Il y a quelque chose de très excitant à entrer dans une grotte, à laisser dehors la chaleur et ramper dans le noir. Avec ses odeurs froides et humides et peut-être aussi ses courants d’air frais, on sait qu’on met les pieds dans un monde très différent. Et quand la lumière de l’entrée diminue, mes yeux sont à la peine de percevoir quoi que ce soit, à l’exception de l’intense obscurité. L’odeur du guano de chauve-souris est étouffante. Il y a quelque chose de particulier à être dans cet environnement, le noir y est plus intense et complet que lors d’une nuit sans étoiles. Et puis je prends conscience des millions de tonnes de roche au-dessus de ma tête et, alors que la lumière de ma faible lampe-torche m’aide à trouver mon chemin au milieu de ces rochers de la taille d’une voiture tombés de la voute, j’essaye de ne pas penser à ces îles si sujettes aux tremblements de terre. Etre écrasé par une chute de rochers serait terrible mais finir vivant mais piégé sous terre sans espoir de secours serait encore bien pire !

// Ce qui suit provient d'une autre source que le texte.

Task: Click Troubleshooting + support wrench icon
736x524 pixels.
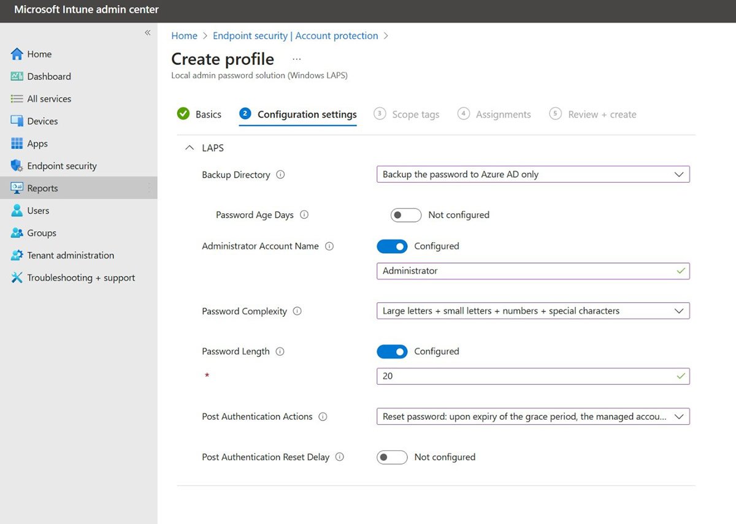Action: [17, 278]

Deux sortes de grottes naturelles sont à noter en Indonésie. Ce sont d’abord celles de calcaire ou de grès, que les eaux de rivière et de pluie s’insinuant à travers la roche ont creusées, laissant derrière tunnels souterrains et galeries. En second, il y a celles formées par la lave en fusion des volcans en éruption qui est descendue en aval, laissant derrière des tunnels de coulées de lave. A cause de la géologie de l’Indonésie, les cavernes des plus grandes îles de l’Ouest (Bornéo, Sumatra, Java et Célèbes) et de la Papua à l’extrême-est sont sur d’anciennes zones terrestres et par conséquent matures. En contraste, de nombreuses grottes calcaires de Bali, Nusa Tenggara et des Moluques ont été formées il y a seulement un million d’années – et pour les plus récentes, seulement dix mille ans – comme conséquences du grand soulèvement calcaire qui a envoyé des parties du fond marin au dessus du niveau de la mer.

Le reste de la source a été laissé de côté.